↓↓↓

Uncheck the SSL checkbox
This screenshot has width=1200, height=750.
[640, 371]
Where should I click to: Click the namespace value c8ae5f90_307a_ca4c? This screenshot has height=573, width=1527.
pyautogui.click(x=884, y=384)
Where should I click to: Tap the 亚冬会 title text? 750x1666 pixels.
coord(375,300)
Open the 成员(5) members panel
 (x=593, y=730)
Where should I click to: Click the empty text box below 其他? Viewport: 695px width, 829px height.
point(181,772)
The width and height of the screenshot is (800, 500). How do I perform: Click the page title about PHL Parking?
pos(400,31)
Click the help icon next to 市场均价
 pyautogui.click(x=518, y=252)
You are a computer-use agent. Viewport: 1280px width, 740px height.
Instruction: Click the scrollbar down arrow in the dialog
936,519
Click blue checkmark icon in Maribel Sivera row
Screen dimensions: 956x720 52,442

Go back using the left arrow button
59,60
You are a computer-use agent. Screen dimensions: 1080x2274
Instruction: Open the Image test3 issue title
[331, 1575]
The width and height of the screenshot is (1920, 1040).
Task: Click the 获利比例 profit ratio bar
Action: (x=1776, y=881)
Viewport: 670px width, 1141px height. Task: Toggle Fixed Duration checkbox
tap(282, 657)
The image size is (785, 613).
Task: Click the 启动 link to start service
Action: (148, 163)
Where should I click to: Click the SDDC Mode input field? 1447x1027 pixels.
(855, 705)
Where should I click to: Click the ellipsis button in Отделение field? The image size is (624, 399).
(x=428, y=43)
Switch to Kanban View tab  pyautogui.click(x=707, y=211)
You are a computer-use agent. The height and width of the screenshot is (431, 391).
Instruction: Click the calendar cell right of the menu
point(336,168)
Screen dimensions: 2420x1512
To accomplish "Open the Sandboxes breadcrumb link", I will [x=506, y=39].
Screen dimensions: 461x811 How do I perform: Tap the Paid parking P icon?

↑↑↑

**ACTIVITY**
For this exercise, gather every line of the data that contains the word "agent".

**YOUR SOLUTION**
You are a computer-use agent. Viewport: 1280px width, 740px height.
You are a computer-use agent. Screen dimensions: 1080x2274
You are a computer-use agent. The height and width of the screenshot is (431, 391).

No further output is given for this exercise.